Experiment #14 · Thought experiment

Parfit's Teletransporter

What matters in survival

Derek Parfit · 1984 · Personal identity, ethics

First published: D. Parfit, *Reasons and Persons* (1984), Part III.

Scan, destroy, rebuild on Mars. Is the person who steps out you, or someone exactly like you?

A teletransporter scans every cell of your body, transmits the data to Mars, and reconstructs an exact duplicate there while destroying the original. Subjective experience appears continuous from the duplicate's side. Parfit asks two questions: is the Martian person you, and — more importantly — does the answer matter? In the "branch-line" variant, the scan is non-destructive and there are *two* of you. Parfit concludes that personal identity is not what matters; what matters is psychological continuity, which can hold without identity. The case is the lever for his reductionism about persons and the source of much subsequent thinking on what survival is.

Formulation

(Branch line) Subject is scanned non-destructively; a duplicate is constructed on Mars; the original survives one week, then dies of scan-induced organ failure. Question: should the original regard the Martian as themselves, as a continuator, or as a stranger? Parfit's answer: identity may not be determinate, but what matters (psychological continuity) is preserved either way.

Dimensions Engaged

Observer

Targets Observer · Number and Observer · Physicality: is a single self preserved across the scan, multiplied, or replaced? Parfit's answer (none of the above; the question is empty) is itself a thesis.

Matter

Bears on Matter · Ontological Status: if a person is identical with their material body, fission and reconstruction are decisive disruptions; if they are a pattern, material continuity matters less.

Time

Forces a choice on Time · Traversability: endurantist readings (the self is wholly present at each moment) and perdurantist readings (the self is a four-dimensional process) make different verdicts on the branch-line case.

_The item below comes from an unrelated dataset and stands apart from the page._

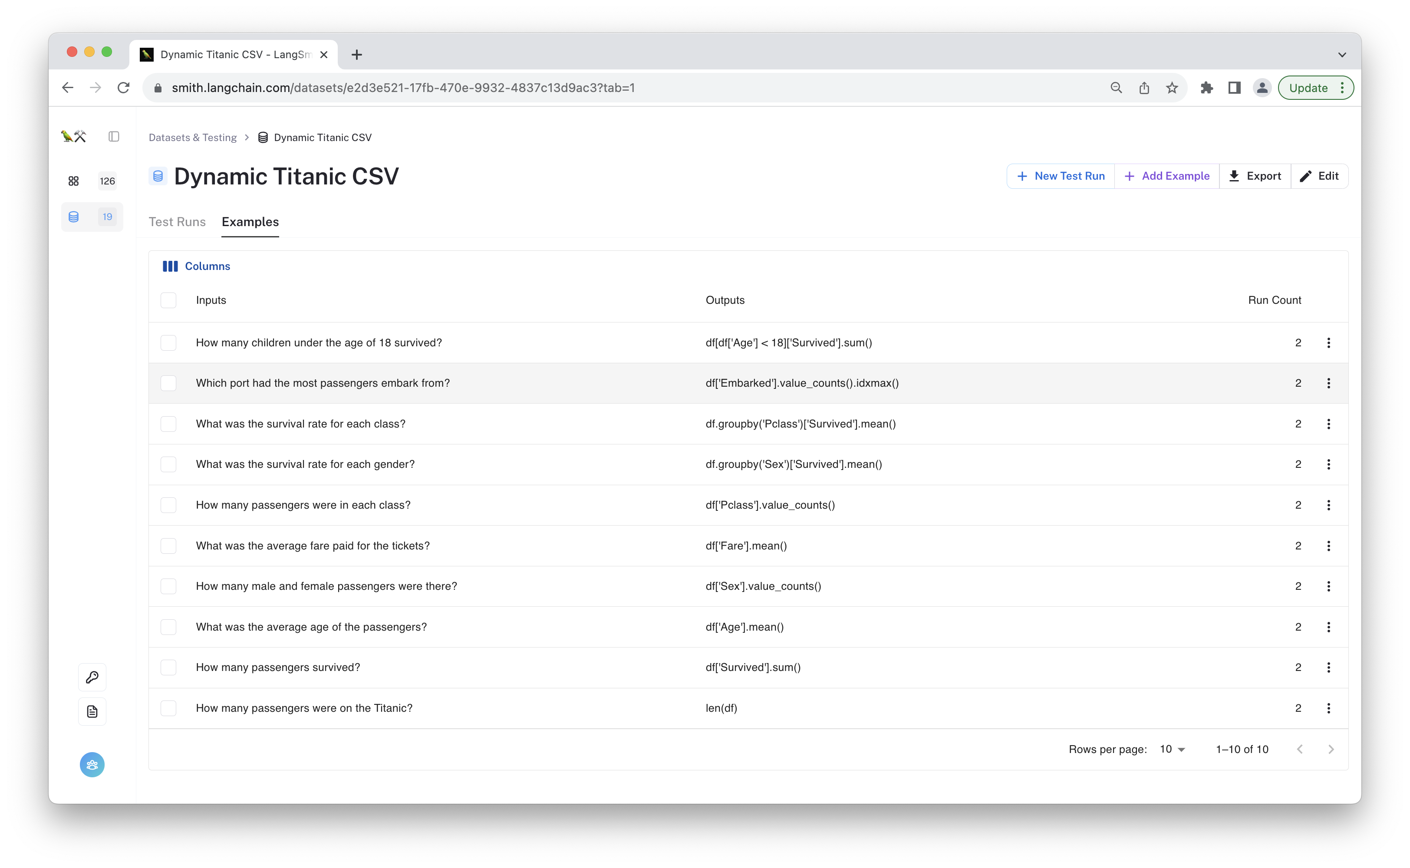Click the document/notes icon in sidebar

92,712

Responses — How Schools Engage

Affirms / takes the bait 2

A natural fit for anatta: there is no persistent self to be teleported in the first place. The case reproduces, in a science-fictional register, what Buddhist analysis already concludes about ordinary persistence.

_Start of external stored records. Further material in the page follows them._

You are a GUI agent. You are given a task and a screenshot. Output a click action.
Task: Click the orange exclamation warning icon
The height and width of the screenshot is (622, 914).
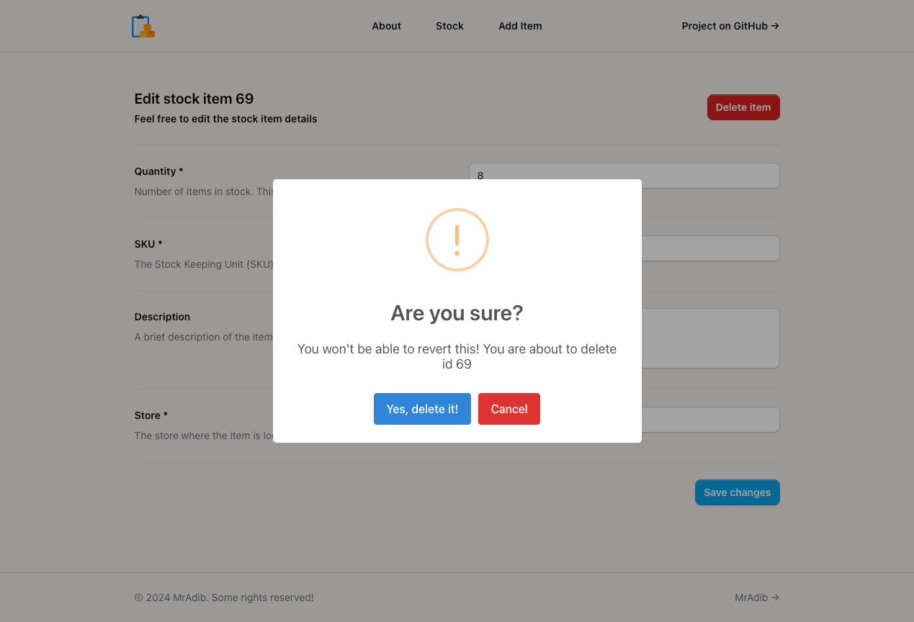tap(457, 240)
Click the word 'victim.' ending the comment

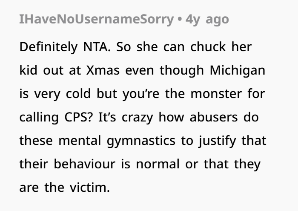click(x=90, y=188)
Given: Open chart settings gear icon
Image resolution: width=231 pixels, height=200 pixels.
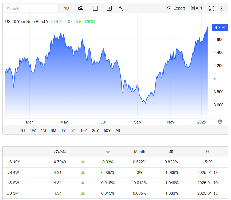Looking at the screenshot, I should [220, 122].
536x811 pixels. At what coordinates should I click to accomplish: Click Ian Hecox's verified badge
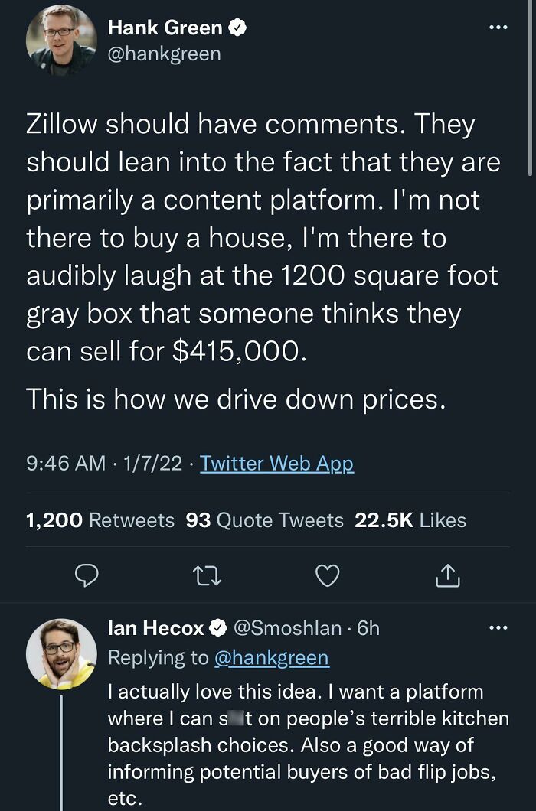pyautogui.click(x=218, y=628)
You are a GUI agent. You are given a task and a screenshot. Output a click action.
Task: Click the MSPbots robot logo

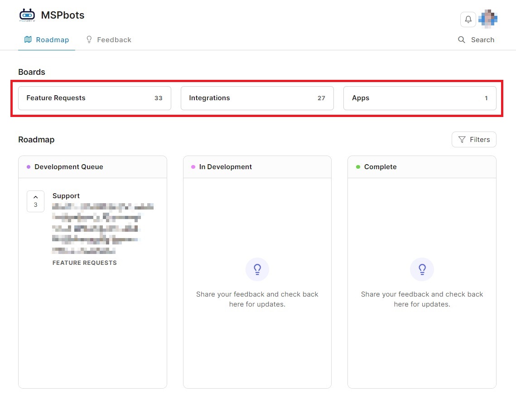tap(27, 15)
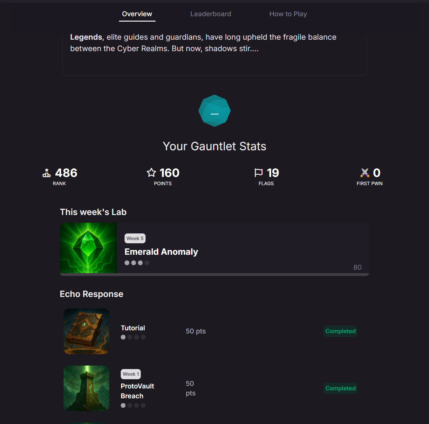This screenshot has width=429, height=424.
Task: Click the flag icon beside 19
Action: [259, 172]
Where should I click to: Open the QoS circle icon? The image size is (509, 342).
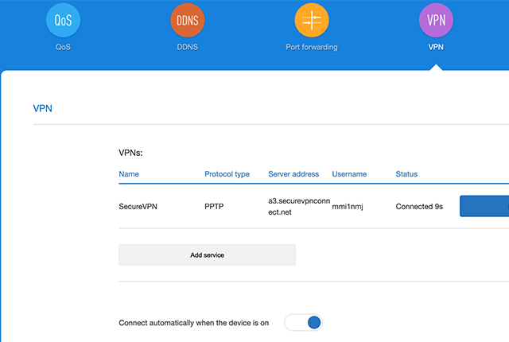tap(63, 21)
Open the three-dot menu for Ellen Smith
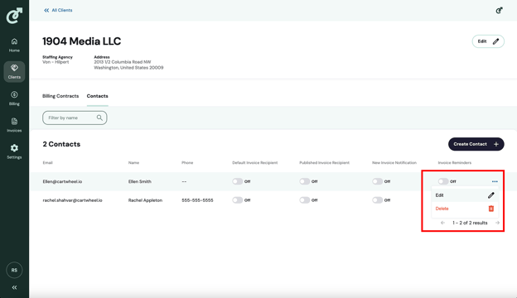Viewport: 517px width, 298px height. pyautogui.click(x=495, y=181)

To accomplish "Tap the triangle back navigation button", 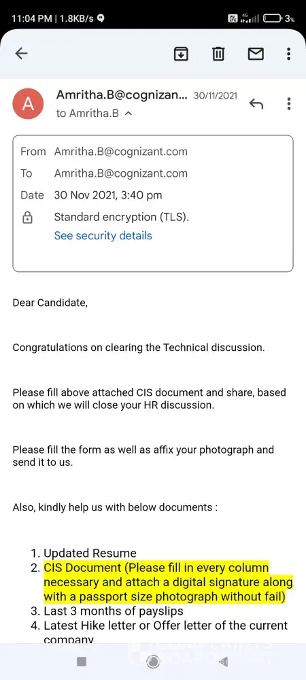I will pyautogui.click(x=224, y=662).
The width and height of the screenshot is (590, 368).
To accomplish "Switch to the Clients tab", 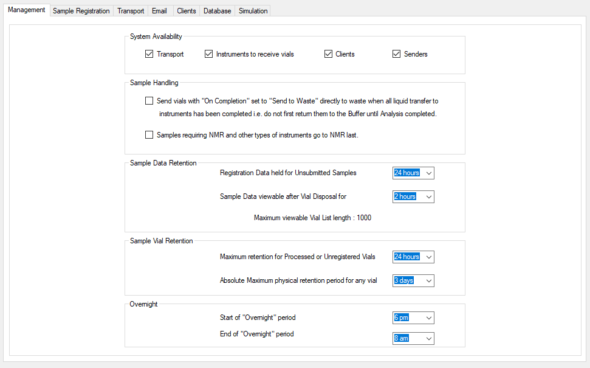I will coord(186,10).
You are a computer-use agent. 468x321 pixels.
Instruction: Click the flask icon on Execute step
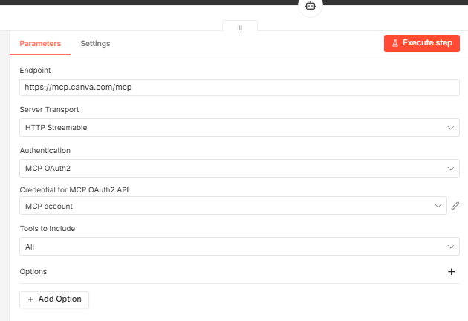click(395, 43)
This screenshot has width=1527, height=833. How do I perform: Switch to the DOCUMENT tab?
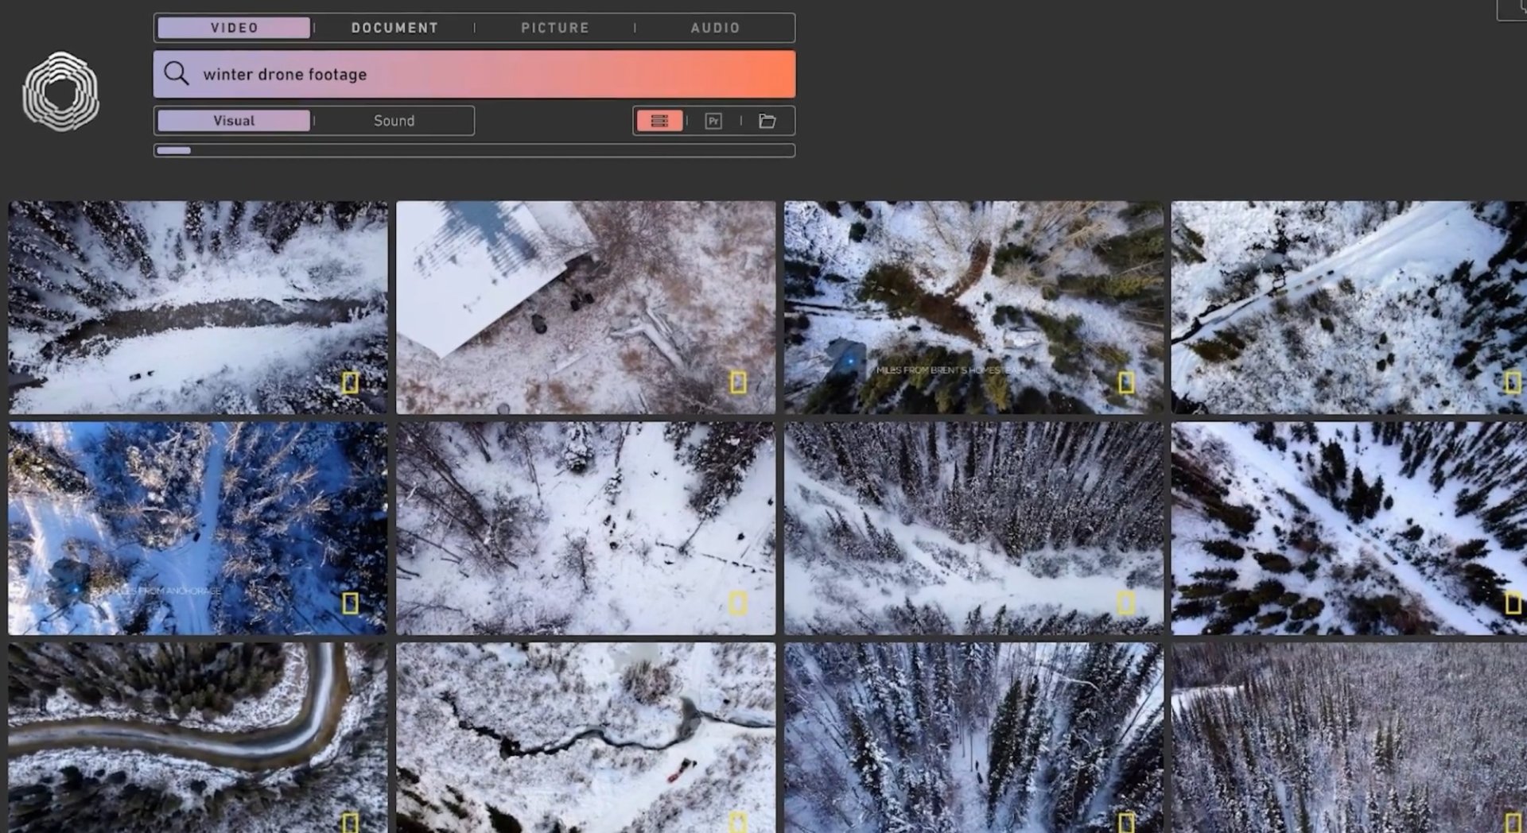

Identity supervenes on structural pattern; the Martian is the same person because they instantiate the same cognitive-psychological structure. Material substrate is incidental.

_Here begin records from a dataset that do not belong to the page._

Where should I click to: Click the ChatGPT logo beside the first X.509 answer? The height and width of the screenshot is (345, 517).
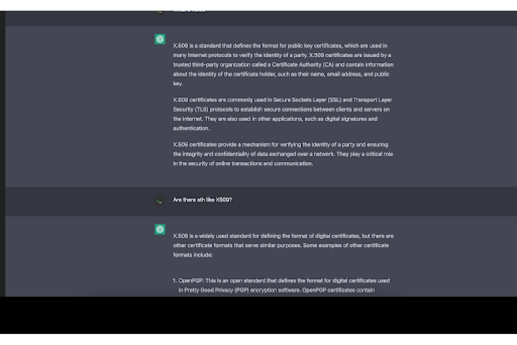pos(160,39)
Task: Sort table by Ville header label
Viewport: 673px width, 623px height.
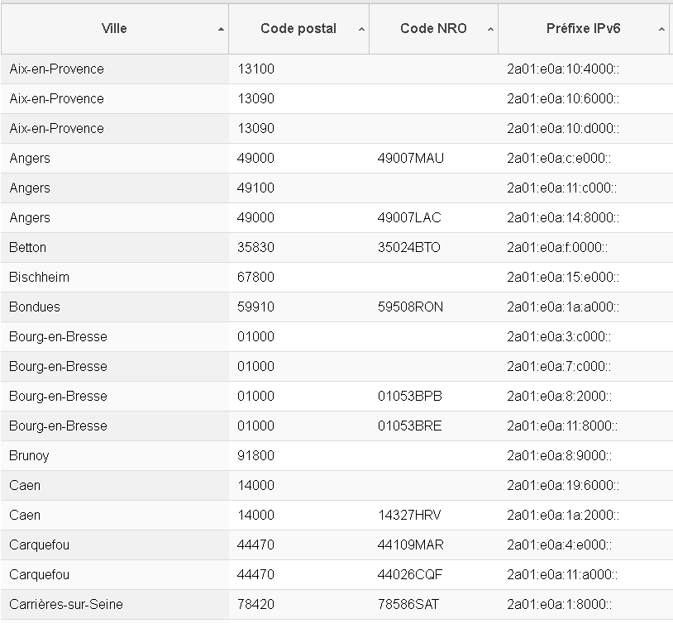Action: pos(114,28)
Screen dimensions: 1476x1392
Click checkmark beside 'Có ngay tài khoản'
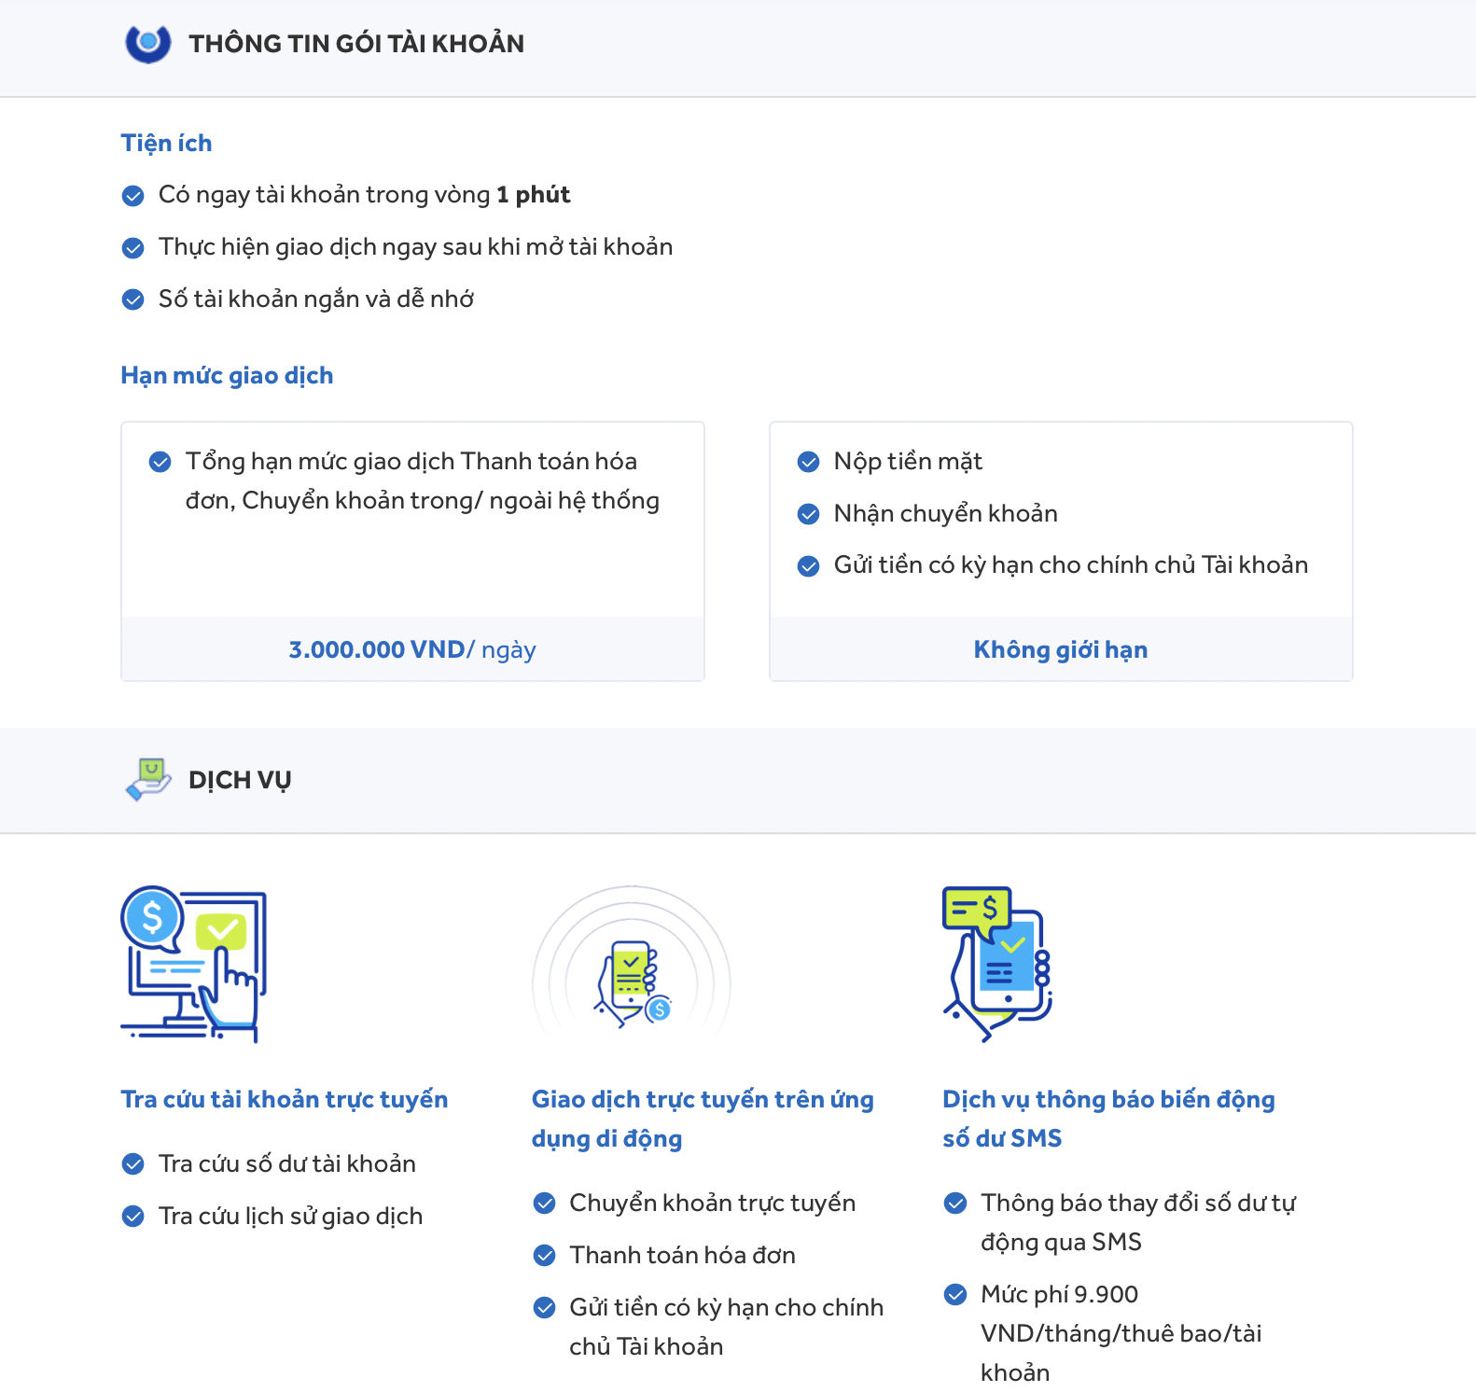click(133, 195)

Denies / rejects the premise 2

The Martian is a different individual: the soul / substantial form is what individuates persons, not pattern, and form is not transmissible by data link. The teletransporter is a copying machine, not a transport.

If the mind is non-physical, scanning the body cannot transfer the mind. The Martian has a new soul or no soul; the original dies in the scanner.

Reframes the question 2

Parfit's reductionism: persons are nothing over and above their physical and psychological continuants. Identity questions can have indeterminate or empty answers without anything morally important being lost.

Persons are processes, not enduring substances. Fission cases reveal the artificiality of insisting on a unique continuant; the two-branch outcome is metaphysically tractable, just not classically describable.

Related Experiments

Experiments engaged by an overlapping set of schools — likely to surface the same fault lines.

Further reading

  • Parfit, op. cit., chs. 10–13
  • Lewis, "Survival and Identity" (1976)
  • Shoemaker & Swinburne, *Personal Identity* (1984)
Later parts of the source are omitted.